In an interview for the Booker Prizes, Taylor said his influences were Mavis Gallant, André Aciman, Jane Austen, Alice Munro, Louise Glück, Elizabeth Bishop, Hilton Als, Pat Conroy and Ann Petry.

He received a fellowship from the Lambda Literary Foundation in 2017. He has also received fellowships for his writing from Kimbilio Fiction and the Tin House Summer Writer's Workshop.

His debut novel, Real Life, was published in 2020 with Riverhead Books. In 2021, a collection of his stories, Filthy Animals, was also published by Riverhead. Taylor's upcoming projects as of 2023 include novels titled Group Show and Other Years, as well as a Southern Gothic project called Kinfolks, the last of which he has found particularly daunting.

Real Life

Taylor wrote his debut novel, Real Life, in less than five weeks, and he later explained his approach: "I was like, I'm going to sit down and knock this out so I can get on with my life.... Writing a novel ruins your life in really specific ways. Because you have to live inside of it. It's just this sustained exercise in being miserable." It is "a campus novel imagined from the vantage of a character who is usually shunted to the sidelines ... a gay black student from a small town in Alabama".

Published in 2020 by Riverhead Books, Real Life received critical acclaim. Describing Taylor's work in the Los Angeles Times, Bethanne Patrick wrote: "His voice might best be described as a controlled roar of rage and pain, its energy held together by the careful thinking of a mind accustomed to good behavior." According to the review of Real Life by Jeremy O. Harris in The New York Times, "It is a curious novel to describe, for much of the plot involves excavating the profound from the mundane. As in the modernist novels of Woolf and Tolstoy cited in passing throughout, the true action of Taylor's novel exists beneath the surface, buried in subterranean spaces." Michael Arceneaux wrote in Time magazine: "Taylor's book isn't about overcoming trauma or the perils of academia or even just the experience of inhabiting a black body in a white space, even as Real Life does cover these subjects. Taylor is also tackling loneliness, desire and — more than anything — finding purpose, meaning and happiness in one's own life... How fortunate we are for Real Life, another stunning contribution from a community long deserving of the chance to tell its stories." Taylor himself has said: "I hope that it's a novel that challenges people to think about the ways that we fit together in our relationships with one another. I hope it makes people think really deeply about both the ways that they are harmed, and that they do harm to others."

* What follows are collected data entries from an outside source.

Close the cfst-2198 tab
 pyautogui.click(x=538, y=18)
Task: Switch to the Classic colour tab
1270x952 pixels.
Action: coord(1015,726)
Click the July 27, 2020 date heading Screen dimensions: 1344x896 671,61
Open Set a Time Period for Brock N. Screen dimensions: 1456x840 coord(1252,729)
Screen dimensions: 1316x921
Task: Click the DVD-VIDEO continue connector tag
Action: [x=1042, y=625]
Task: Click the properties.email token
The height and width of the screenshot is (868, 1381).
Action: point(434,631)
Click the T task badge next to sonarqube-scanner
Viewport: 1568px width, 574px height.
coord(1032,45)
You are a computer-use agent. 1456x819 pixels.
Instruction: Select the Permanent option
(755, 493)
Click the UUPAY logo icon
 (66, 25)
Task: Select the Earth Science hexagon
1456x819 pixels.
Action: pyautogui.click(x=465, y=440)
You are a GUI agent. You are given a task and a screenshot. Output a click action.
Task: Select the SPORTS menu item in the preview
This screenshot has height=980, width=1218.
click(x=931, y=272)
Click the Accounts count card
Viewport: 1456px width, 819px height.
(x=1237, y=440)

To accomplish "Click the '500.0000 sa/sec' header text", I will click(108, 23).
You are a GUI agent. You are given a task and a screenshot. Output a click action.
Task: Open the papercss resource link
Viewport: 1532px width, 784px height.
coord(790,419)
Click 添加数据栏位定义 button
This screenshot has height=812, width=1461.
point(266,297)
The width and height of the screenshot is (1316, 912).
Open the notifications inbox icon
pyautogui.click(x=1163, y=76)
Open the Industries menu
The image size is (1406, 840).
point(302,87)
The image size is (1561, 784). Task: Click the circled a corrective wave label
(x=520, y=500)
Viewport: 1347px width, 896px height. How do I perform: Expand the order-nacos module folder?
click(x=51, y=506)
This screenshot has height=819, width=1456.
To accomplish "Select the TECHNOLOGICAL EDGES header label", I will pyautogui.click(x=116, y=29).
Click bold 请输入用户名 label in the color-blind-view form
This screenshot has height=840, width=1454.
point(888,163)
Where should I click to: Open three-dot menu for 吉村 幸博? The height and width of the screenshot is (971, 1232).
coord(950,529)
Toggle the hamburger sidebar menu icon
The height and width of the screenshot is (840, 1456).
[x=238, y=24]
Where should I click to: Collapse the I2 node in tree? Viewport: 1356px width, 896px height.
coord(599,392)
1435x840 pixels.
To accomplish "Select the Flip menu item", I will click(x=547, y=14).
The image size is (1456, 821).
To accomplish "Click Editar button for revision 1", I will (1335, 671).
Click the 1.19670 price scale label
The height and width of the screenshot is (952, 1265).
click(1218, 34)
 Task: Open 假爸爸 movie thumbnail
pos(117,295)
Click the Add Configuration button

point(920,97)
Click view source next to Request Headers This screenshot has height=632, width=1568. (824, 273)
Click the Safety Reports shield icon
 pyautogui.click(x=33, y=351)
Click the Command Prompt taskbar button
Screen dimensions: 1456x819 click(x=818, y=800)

Taylor's book tour to publicize his novel was cut short by the COVID-19 pandemic and associated restrictions on travel and public gatherings. Real Life was shortlisted for the 2020 Booker Prize. The New York Times included the novel on its list of "100 Notable Books of 2020".

In 2021, GQ reported that Real Life was being adapted into a movie featuring Kid Cudi.

Filthy Animals

Taylor's collection of short stories, Filthy Animals, was awarded The Story Prize in 2022. In the Los Angeles Review of Books, Thomas Mar Wee wrote in praise of the book: "Neither cold nor detached, these stories are suffused with a warmth and humanity that recalled for me the uncanniness of Raymond Carver, the empathy of Alice Munro, and the meticulous irony of Chekhov."

The Late Americans

Taylor's second novel, The Late Americans, was published in 2023. It follows a group of writers in Iowa City, where he lived while getting an MFA at the Iowa Writers' Workshop. While critical responses to the novel were mostly positive, the reception was more mixed compared to his two previous works.

Personal life

As of 2022, Taylor lives in New York City. He identifies as queer.